My resting metabolic rate (RMR) is around 1,500 per day. Another 150-200 calories per day are expended in the digestion of food. During the last two weeks of the four-week program, I was eating enough to cover this daily 1,700 calorie-ish expenditure and no more. That meant that every calorie I expended in the gym added to the deficit. Some days, I would conservatively estimate that exercise-based deficit to be around 1000 calories which, according to the experts I was speaking with, could be a bit much. The consensus was that over a long enough period, I would slow my metabolism to a crawl and suffer the same consequences as yo-yo dieters.

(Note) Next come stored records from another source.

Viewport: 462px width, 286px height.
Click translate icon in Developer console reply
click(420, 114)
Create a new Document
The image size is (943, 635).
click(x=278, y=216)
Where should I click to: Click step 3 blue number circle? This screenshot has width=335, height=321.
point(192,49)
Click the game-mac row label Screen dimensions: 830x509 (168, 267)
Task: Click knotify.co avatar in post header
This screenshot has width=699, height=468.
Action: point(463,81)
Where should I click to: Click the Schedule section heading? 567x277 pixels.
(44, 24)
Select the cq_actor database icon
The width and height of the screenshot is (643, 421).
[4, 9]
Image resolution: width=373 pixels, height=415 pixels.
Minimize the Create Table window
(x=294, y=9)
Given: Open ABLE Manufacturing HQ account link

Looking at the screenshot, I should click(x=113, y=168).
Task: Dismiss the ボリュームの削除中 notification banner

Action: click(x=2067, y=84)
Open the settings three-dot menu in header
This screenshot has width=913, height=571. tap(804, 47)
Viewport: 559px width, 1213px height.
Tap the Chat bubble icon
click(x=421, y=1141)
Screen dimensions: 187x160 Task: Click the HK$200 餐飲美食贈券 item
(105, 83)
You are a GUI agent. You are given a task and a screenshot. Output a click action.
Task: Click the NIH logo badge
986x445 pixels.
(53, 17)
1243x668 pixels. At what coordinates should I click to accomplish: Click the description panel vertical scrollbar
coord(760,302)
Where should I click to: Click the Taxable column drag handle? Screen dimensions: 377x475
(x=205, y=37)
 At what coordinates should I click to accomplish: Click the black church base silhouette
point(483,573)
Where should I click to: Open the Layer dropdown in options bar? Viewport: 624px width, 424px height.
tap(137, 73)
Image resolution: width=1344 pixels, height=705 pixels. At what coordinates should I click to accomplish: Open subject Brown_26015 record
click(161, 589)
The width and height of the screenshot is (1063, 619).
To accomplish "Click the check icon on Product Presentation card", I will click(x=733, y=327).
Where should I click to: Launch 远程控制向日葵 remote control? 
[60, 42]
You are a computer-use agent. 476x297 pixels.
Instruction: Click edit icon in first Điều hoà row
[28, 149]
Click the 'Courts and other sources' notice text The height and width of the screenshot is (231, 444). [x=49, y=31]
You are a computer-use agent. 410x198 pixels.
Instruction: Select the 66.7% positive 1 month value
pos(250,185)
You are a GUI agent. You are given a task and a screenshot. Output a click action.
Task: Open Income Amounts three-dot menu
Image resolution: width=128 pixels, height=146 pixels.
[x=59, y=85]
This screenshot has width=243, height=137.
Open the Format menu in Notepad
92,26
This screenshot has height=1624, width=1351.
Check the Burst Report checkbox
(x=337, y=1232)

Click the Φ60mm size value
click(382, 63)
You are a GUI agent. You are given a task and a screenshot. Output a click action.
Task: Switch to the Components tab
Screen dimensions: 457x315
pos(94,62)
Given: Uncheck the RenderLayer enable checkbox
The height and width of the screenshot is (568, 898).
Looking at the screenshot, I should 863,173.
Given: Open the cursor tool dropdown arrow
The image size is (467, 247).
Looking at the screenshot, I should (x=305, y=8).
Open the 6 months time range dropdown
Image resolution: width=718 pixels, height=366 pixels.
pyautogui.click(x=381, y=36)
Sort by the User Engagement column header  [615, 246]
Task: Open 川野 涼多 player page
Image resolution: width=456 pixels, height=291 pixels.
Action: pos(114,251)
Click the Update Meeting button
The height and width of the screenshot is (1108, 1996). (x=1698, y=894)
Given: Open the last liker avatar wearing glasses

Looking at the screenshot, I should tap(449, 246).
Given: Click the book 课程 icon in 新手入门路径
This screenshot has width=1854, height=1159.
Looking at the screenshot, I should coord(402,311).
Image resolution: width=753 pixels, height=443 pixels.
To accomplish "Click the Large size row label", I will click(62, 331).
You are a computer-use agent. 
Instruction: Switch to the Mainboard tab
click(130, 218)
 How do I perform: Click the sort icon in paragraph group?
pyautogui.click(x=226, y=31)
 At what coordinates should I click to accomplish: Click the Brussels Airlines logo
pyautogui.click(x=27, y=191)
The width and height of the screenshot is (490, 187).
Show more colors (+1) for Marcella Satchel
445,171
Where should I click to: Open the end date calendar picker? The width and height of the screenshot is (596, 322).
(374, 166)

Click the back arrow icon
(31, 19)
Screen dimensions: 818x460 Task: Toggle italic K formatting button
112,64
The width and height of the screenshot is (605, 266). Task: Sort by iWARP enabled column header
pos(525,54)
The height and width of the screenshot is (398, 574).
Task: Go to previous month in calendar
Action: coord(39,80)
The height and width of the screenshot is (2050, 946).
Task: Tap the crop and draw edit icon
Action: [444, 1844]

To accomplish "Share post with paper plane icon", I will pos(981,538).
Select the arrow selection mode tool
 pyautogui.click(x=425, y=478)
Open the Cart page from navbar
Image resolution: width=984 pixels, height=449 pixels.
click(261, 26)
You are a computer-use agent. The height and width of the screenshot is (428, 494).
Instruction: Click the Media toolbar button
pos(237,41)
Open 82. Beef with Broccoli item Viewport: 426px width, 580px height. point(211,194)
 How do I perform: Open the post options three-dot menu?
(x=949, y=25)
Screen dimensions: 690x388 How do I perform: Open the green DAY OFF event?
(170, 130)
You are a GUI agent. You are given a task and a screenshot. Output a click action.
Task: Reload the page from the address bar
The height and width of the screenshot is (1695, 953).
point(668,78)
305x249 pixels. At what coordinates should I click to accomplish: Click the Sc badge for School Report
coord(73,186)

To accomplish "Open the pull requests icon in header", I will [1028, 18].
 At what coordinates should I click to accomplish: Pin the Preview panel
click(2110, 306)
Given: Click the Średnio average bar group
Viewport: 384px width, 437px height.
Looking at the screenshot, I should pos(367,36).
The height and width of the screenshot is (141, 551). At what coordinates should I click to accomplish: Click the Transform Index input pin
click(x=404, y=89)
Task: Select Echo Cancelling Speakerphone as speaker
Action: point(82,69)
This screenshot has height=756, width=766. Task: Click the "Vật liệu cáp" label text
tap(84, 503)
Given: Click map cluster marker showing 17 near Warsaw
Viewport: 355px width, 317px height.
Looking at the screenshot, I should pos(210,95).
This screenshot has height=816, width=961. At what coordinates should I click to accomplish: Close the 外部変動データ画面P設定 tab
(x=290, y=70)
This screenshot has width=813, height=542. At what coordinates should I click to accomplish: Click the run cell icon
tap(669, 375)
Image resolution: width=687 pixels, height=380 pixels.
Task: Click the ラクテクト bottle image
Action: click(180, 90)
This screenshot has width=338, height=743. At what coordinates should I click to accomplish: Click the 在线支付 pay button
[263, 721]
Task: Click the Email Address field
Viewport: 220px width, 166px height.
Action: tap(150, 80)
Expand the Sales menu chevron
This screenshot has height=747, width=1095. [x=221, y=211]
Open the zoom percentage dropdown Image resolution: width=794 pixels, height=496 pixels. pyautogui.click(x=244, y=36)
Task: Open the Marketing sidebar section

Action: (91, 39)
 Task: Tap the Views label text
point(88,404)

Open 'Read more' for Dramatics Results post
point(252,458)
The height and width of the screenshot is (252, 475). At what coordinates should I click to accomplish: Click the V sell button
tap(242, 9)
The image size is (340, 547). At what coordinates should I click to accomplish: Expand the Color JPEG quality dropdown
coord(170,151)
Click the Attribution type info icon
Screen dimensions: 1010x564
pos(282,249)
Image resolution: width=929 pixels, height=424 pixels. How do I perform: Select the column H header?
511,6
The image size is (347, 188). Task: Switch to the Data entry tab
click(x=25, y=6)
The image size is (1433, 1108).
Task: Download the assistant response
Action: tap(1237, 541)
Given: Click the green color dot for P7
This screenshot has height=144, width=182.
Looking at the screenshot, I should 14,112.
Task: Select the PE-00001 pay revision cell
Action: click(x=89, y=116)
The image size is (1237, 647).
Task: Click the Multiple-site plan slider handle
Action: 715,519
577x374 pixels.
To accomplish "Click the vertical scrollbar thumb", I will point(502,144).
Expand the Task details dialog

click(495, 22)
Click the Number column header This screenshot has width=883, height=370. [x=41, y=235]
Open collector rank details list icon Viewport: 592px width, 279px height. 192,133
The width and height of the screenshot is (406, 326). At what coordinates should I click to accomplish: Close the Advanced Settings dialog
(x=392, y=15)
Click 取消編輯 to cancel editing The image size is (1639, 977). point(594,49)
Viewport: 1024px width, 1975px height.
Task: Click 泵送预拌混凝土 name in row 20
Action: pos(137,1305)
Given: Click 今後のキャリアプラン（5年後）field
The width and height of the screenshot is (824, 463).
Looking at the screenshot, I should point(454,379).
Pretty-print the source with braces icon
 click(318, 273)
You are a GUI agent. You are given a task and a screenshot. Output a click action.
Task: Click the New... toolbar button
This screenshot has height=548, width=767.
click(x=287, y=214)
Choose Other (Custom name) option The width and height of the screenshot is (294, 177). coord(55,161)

“Rule of thumb is 200 calorie [deficit per day] for healthy loss, 500 calories for quick loss, and anything higher than that can affect your metabolism,” Vogel says. He adds that creating a big deficit could yield great results for about four to six weeks before plateauing. “Once you start to go back to eating more calorie dense foods, the body reacts quicker to hold onto it in the form of fat rather than use it as energy.”

Bihuniak directs me to an assessment of energy expenditure and body composition people who underwent a two year period of energy restriction or calorie deficit. “One week following the…restriction period their body fat percentage and energy expenditure was relatively low,” she says. Bihuniak adds that when they returned to eating whatever they wanted, they had gained a significant amount of weight, which was mostly body fat, and their energy expenditure remained low even though they had gained weight back.

Ngo even concedes that it’s not sustainable to keep anything more than a modest daily calorie deficit for more than four weeks. “It’s probably a good idea to go through slight cycles,” he says. “I’m not talking about bulking and cutting. Just set a goal four weeks out. Meet that goal. Then celebrate what you’ve done and eat normally. Grow a little and then strive to hit your next goal. Not only will it keep you progressing, it will keep you sane.”